The offender was found guilty or plead guilty to the sex offense for which they were charged. When an offender is released from prison, they often return to the same residence they lived in when the crime was committed because of family support structures and/or a family member’s offer of a home to live in. Once an offender has completed their sentence the state does not necessarily have any control over where they choose to live. Currently, the State of Minnesota does not have residency restriction laws enacted and although research on this issue is limited, their has been little evidence thus far that suggests that such legislation would be effective at enhancing community safety.
When sex offenders with specific convictions are released from prison they are assigned a risk level through an End of Confinement Review Committee (ECRC). The assigned risk level is based on a series of assessments which attempt to predict their likelihood to reoffend. The public is notified if a Level 3 sex offender (higher risk and most likely to reoffend) moves into their area. If a Level 2 sex offender moves into the area, only organizations that have direct involvement with children are notified (schools, daycares or groups dealing with victims of sexual abuse).
Law enforcement does not have a legal obligation to inform residents if an offender relocates to another community; however, the Minnesota Department of Corrections maintains a public website that can identify if a Level 3 sex offender is currently living in a specific geographic region.
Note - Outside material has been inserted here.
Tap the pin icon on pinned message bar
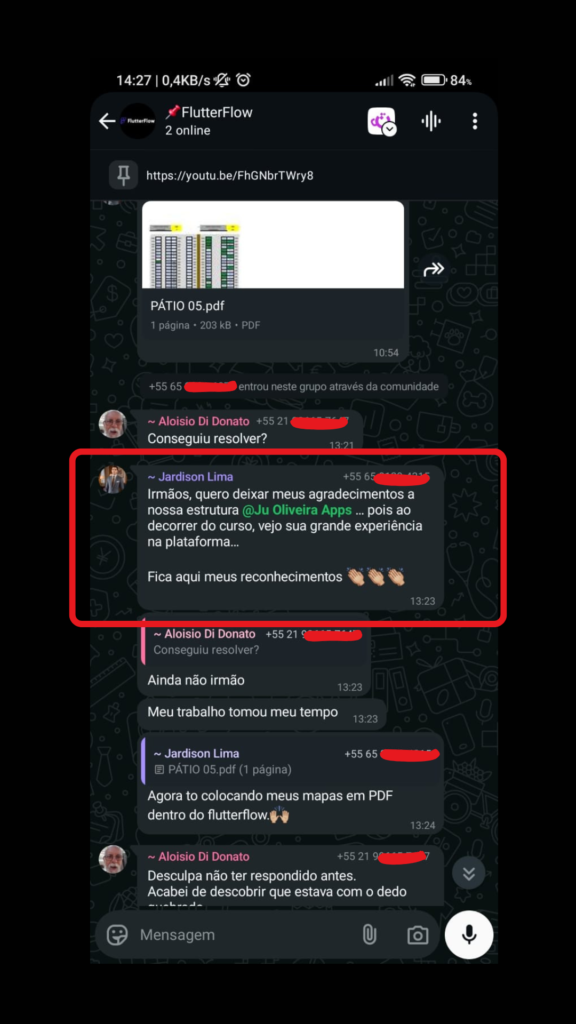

In Minnesota, there are sentencing guidelines that judges must adhere to when sentencing a convicted sex offender. After the sex offender has completed all or most of their prison time, they must be released into the community for a second chance. Research shows that less than 10 percent of released, convicted sex offenders in Minnesota will be convicted of another sexual offense and that a good support system will help improve their chances of a healthy reentry into society (stable home, job and network of acquaintances).
Minnesota does not have residency restriction laws; there is no hard-and-fast rule about where sex offenders can live once they’re released. However, the committee that assigns risk levels to offenders being released can require offenders on a case-by-case basis to have no contact with children, refrain from using social networking sites, or other restrictions, depending on that offender’s history.
There is a continuum of sex offenders, approximately half of them being adults with the other half juveniles. There is no “one size fits all”, as often portrayed in the media. Sex offenders commit a wide range of offenses, sometimes once and sometimes many times. Most sexual offenses are coercive or enticing by nature while fewer are more violent or heinous in many respects. The vast majority of sexual crimes are first time offenders and may be someone the victim cares about which is why the majority of sex crimes are never reported. Because the media is more likely to cover the more heinous and violent crimes, the public often assumes these are “the norm” when they are not. With nearly half of all offenders being juveniles, we must get to the root causes of sexual violence in an effort to help our young people. Otherwise, we are not getting to the source of the problem to reduce the number of offenses long term. Trying to punish our way out of this problem, will simply not work.
Those least likely to sexually offend are complete strangers to the victim, contrary to public beliefs. Most often, the sexual perpetrator is a known, trusted person to the family, the victim, the neighborhood or the community or workplace.
If you suspect that the offender has committed a crime call law enforcement (911). If you observe the offender acting suspiciously, call law enforcement (911). Do not hesitate to call the police even if you are unsure as to the nature of their behavior. Ultimately, it is better to call police and let them evaluate if the offender is acting within the terms of their release.